Source code for nnbma.networks.densely_connected

from math import ceil
from typing import Optional, Sequence, Union

from torch import Tensor, concat, nn

from ..layers import RestrictableLinear
from ..operators import Operator
from .neural_network import NeuralNetwork

__all__ = ["DenselyConnected"]



[docs]
class DenselyConnected(NeuralNetwork):
    r"""Densely connected neural network. In such a network, the input of an hidden layer is the concatenation of the input and output of the previous layer. This `skip` operation permits to reduce the number of parameters to learn, to reuse intermediate computation results and to avoid gradient vanishing effects."""

    def __init__(
        self,
        input_features: int,
        output_features: int,
        n_layers: int,
        growing_factor: float,
        activation: nn.Module,
        batch_norm: bool = False,
        inputs_names: Optional[Sequence[str]] = None,
        outputs_names: Optional[Sequence[str]] = None,
        inputs_transformer: Optional[Operator] = None,
        outputs_transformer: Optional[Operator] = None,
        device: Optional[str] = None,
        last_restrictable: bool = True,
    ):
        """

        Parameters
        ----------
        input_features : int
            dimension of input vector.
        output_features : int
            dimension of output vector.
        n_layers : int
            number of layers in the network.
        growing_factor : float
            growing factor considered in the full network. The growing factor corresponds to the ratio of the output and input dimensions for one layer. For instance, ``growing_factor=1.0`` implies that the input of a hidden layer is twice that of the previous layer.
        activation : nn.Module
            activation function.
        batch_norm : bool, optional
            whether to use batch normalization during training, by default ``False``.
        inputs_names : Optional[Sequence[str]], optional
            List of inputs names. None if the names have not been specified. By default None.
        outputs_names : Optional[Sequence[str]], optional
            List of outputs names. None if the names have not been specified.

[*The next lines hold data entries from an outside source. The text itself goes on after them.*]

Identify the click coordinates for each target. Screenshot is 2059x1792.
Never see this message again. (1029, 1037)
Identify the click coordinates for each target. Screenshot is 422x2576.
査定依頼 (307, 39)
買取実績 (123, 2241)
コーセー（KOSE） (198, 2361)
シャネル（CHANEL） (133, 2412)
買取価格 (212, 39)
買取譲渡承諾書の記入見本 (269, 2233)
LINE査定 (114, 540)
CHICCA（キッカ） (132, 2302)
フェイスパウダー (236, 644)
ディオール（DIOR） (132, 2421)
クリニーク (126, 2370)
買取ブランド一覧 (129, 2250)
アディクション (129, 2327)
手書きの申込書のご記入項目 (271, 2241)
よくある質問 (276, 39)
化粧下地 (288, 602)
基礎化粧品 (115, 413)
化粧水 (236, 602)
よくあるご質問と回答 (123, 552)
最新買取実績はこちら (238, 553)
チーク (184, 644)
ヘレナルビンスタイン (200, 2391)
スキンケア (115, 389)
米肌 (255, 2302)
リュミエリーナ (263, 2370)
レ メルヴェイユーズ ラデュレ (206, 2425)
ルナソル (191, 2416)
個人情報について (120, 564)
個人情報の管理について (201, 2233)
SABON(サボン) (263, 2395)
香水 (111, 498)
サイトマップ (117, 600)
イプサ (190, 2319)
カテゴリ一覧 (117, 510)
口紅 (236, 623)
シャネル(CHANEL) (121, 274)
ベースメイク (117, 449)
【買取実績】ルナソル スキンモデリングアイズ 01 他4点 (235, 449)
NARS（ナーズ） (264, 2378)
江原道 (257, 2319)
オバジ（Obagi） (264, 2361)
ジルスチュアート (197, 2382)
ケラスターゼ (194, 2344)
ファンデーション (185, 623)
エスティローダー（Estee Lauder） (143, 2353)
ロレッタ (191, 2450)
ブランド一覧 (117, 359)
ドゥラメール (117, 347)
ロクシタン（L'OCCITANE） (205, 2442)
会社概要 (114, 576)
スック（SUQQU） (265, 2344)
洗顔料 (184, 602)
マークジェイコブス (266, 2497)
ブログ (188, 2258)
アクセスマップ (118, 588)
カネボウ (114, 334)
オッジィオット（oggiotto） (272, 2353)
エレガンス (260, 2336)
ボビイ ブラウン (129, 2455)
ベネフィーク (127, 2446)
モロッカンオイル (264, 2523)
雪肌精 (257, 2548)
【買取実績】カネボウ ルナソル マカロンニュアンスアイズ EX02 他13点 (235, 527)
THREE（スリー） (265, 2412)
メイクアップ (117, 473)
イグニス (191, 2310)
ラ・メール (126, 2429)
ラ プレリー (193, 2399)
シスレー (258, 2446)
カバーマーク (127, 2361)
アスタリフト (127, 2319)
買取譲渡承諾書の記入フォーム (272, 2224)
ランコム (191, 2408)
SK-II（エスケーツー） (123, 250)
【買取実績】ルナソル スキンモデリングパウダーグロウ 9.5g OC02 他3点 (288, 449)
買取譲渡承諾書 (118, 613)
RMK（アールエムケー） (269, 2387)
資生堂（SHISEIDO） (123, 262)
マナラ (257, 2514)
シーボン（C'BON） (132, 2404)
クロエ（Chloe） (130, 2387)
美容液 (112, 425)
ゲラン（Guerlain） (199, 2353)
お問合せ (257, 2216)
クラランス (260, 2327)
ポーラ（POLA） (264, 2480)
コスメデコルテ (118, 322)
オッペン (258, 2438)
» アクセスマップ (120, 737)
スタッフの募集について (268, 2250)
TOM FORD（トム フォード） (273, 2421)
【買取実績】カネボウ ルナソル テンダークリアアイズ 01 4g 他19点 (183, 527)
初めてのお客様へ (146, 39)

By default None.
        inputs_transformer : Optional[Operator], optional
            Transformation applied to the inputs before processing, by default None.
        outputs_transformer : Optional[Operator], optional
            Transformation applied to the outputs after processing, by default None.
        device : Optional[str], optional
            Device used ("cpu" or "cuda"), by default None (corresponds to "cpu").
        last_restrictable : bool, optional
            whether the last layer is to be a RestrictableLinear layer, by default ``True``.
        """
        super().__init__(
            input_features,
            output_features,
            inputs_names=inputs_names,
            outputs_names=outputs_names,
            inputs_transformer=inputs_transformer,
            outputs_transformer=outputs_transformer,
            device=device,
        )

        self.n_layers = n_layers
        self.growing_factor = growing_factor

        self.activation = activation
        self.batch_norm = batch_norm

        self.last_restrictable = last_restrictable

        self.layers = nn.ModuleList()
        n_inputs = input_features
        self.layers_sizes = [input_features]
        for k in range(n_layers - 1):
            n_outputs = ceil(growing_factor * n_inputs)

            if batch_norm and k < n_layers - 2:
                self.layers.append(
                    nn.Sequential(
                        nn.Linear(n_inputs, n_outputs, device=self.device),
                        nn.BatchNorm1d(n_outputs, device=self.device),
                    )
                )
            else:
                self.layers.append(nn.Linear(n_inputs, n_outputs, device=self.device))

            n_inputs += n_outputs
            self.layers_sizes.append(n_inputs)

        if last_restrictable:
            self.output_layer = RestrictableLinear(
                n_inputs,
                output_features,
                outputs_names=self.outputs_names,
                device=self.device,
            )
        else:
            self.output_layer = nn.Linear(
                n_inputs,
                output_features,
                device=self.device,
            )
        self.layers_sizes.append(output_features)


[docs]
    def forward(self, x: Tensor) -> Tensor:
        xk = x.clone()

        is1d = xk.ndim == 1
        if is1d:
            xk = xk.unsqueeze(0)

        for layer in self.layers:
            yk = layer(xk)
            yk = self.activation(yk)
            xk = concat((xk, yk), axis=-1)

        y_hat = self.output_layer(xk)

        if not self.last_restrictable:
            y_hat = y_hat[..., self.current_output_subset_indices]
        if is1d:
            y_hat = y_hat.squeeze(0)

        return y_hat



[docs]
    def restrict_to_output_subset(
        self, output_subset: Optional[Union[Sequence[str], Sequence[int]]]
    ) -> None:
        super().restrict_to_output_subset(output_subset)
        if self.last_restrictable:
            self.output_layer.restrict_to_output_subset(
                self.current_output_subset_indices
            )